# [Document passage]
=====
Quincey Koziol <koziol@xxxxxxxxxxxx> writes:
> I do think it's better to force the user to give you a chunk
> size. Definitely _don't_ use a chunk size of one, the B-tree to
> locate the chunks will be insanely huge. :-(
The user may specify a chunksize in netCDF-4. With a 1 MB chunksize,
wow, it's sure a whole lot faster! Now it takes less than a second.
Also the output file is only 4 MBs. Is that expected? I presume this
is because it does not write more than 1 MB for each of the 4
variables. Neat!
Here's the netCDF code to do chunking. (Note the nc_def_chunking call
after the nc_def_var call.)
chunksize[0] = MEGABYTE/DOUBLE_SIZE;
for (i = 0; i < NUMVARS; i++)
{
if (nc_def_var(ncid, var_name[i], NC_DOUBLE, NUMDIMS,
dimids, &varid[i])) ERR;
if (nc_def_var_chunking(ncid, i, NULL, chunksize, NULL)) ERR;
}
if (nc_enddef(ncid)) ERR;
for (i = 0; i < NUMVARS; i++)
if (nc_put_var1_double(ncid, i, index, &pi)) ERR;
bash-3.2$ time ./tst_large
*** Testing really large files in netCDF-4/HDF5 format, quickly.
=====
# [Data listing]
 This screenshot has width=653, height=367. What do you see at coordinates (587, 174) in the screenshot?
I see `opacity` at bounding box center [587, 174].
=====
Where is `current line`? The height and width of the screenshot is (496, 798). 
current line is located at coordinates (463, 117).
=====
# [Task objective]
Carry on the post about chunk sizes in netCDF-4 from the point where it stops. The records have nothing to do with what is asked here.

# [Task result]
*** Testing create of simple, but large, file...ok.
*** Tests successful!
real 0m0.042s
user 0m0.014s
sys 0m0.028s
bash-3.2$ ls -l tst_large.nc
-rw-r--r-- 1 ed ustaff 4208887 2007-08-21 13:52 tst_large.nc
> However, if you are going to attempt to create a heuristic for
> picking a chunk size, here's my best current thoughts on it: try to
> get a chunk of a reasonable size (1MB, say) (but make certain that it
> will contain at least one element, in the case of _really_ big
> compound datatypes :-), then try to make the chunk as "square" as
> possible (i.e. try to get the chunk size in all dimensions to be
> equal). That should give you something reasonable, at least... ;-)
Thanks!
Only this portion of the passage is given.